The company was founded in 1977 by Bruce Washburn and Bruce Doughty, then employees at Bath Iron Works. For the first several years of its existence, vessels were constructed on a lot in Woolwich until it moved to a building in East Boothbay. In July 2008, the shipyard burned to the ground in a fire sparked by a cutting torch. The fire caused an estimated $30 million in damage to the facility and under-construction vessels, and led the company to lay off 65 of its 100 employees. Immediately after the incident, the company began designing a replacement building, with operations continuing at other sites until being consolidated back to East Boothbay the following year. In 2016, the company began planning to expand to a site in Brunswick, Maine on the former Naval Air Station Brunswick, where it would locate steel cutting and some fabrication operations.

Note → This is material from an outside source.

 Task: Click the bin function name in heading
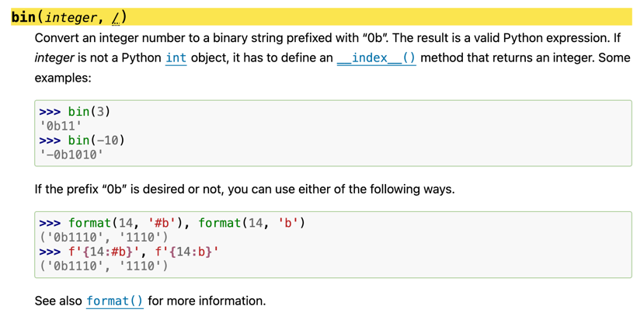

Washburn & Doughty initially constructed primarily fishing boats, including some early examples of freezer trawlers on the US East Coast. It subsequently expanded into passenger vessels, and in 1997 delivered its first z-drive tugboat to a design that would eventually be the basis for most vessels built by the company—by 2018, Washburn & Doughty had delivered over 50 such tugboats. Led by Bruce Washburn, who was educated as a naval architect, the company designs about three quarters of the ships it builds. Since 2000, the company has built almost exclusively tugboats, becoming the largest builder of them on the East Coast by 2007 and holding just under 30% of the market in 2016. In 2018, it was awarded its first ferry construction contract since the 1990s for a 154 ft vehicle and passenger ferry, to enter service in 2020 for the Maine Department of Transportation.